There are times when a columnist and a reader, possessing different information, can both be right. Elizabeth Cannon Kimball of Winchester, who lived in Arlington from 1922 to 1976, is a reader who has rightly corrected accurate information purveyed in Metro Scene one day last week.
We reported, thinking we had nailed down our wording with some precision, that "it wasn't until 1937 that a letter could be mailed to an Arlington address." But wait!
To prove us wrong in a friendly way, she forwarded the envelope pictured above that she sent her parents on May 27, 1935, containing a college invitation from Richmond. It was addressed simply to: "Mr. and Mrs. Arnold H. Cannon, Arlington, Va."
Reader Kimball, rebutting our contention that direct delivery to much of Arlington came via "Georgetown, D.C.," cites the late Cornelia B. Rose Jr.'s marvelous 1976 book, "Arlington County, Va.: A History." To quote:
"There was at least one post office in . . . what was then known as Alexandria county as early as 1878 . . . the Arlington P.O. on Columbia Pike near what is now Walter Reed Drive served only part of the county" -- where reader Kimball's parents lived in 1935.

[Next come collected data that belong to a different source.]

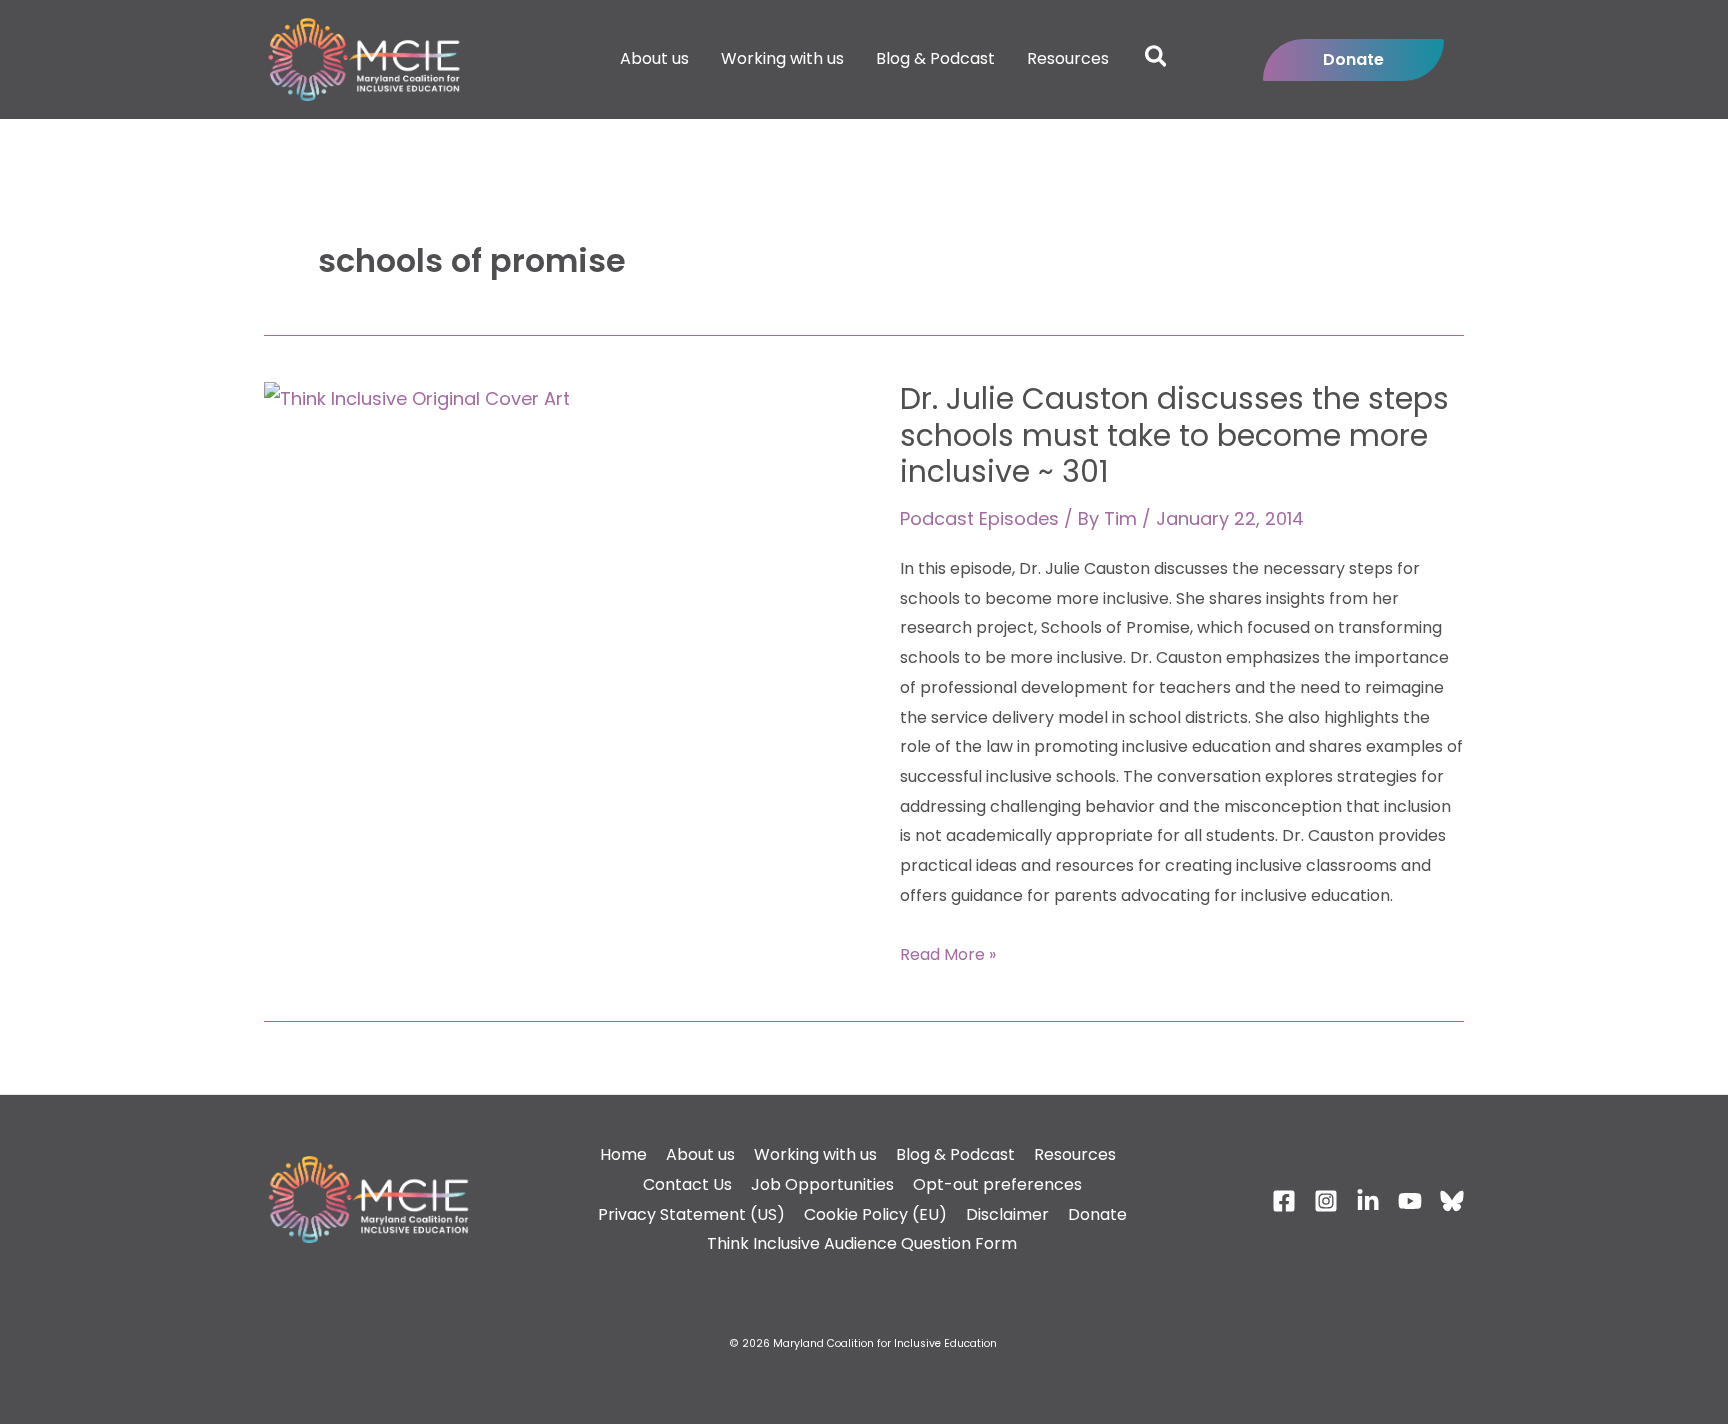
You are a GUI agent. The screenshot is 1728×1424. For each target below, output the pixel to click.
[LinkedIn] (1368, 1201)
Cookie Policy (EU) (875, 1214)
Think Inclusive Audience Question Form (862, 1243)
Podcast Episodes (979, 518)
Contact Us (687, 1184)
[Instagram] (1326, 1201)
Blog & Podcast (955, 1154)
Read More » (948, 953)
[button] (1157, 59)
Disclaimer (1007, 1214)
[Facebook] (1284, 1201)
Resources (1075, 1154)
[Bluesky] (1452, 1201)
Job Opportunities (822, 1184)
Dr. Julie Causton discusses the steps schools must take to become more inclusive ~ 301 (1174, 435)
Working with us (815, 1154)
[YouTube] (1410, 1201)
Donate (1097, 1214)
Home (623, 1154)
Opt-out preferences (997, 1184)
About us (700, 1154)
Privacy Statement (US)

"Mail for the rest of the county went either to Alexandria or Georgetown," and subsequently to an array of community offices such as Fort Myer, Ballston, Relee (later South Washington, Va., where the Twin Bridge Marriott is now) or Cherrydale. Until 1935, when Georgetown instituted Rural Free Delivery to much of the county, all Arlingtonians had to pick up mail at these post offices.
The Post Office Department was persuaded to deliver mail to individual homes -- that is, to street addresses -- in Arlington in 1937 only after the county's belated adoption of a unified countywide street-naming system.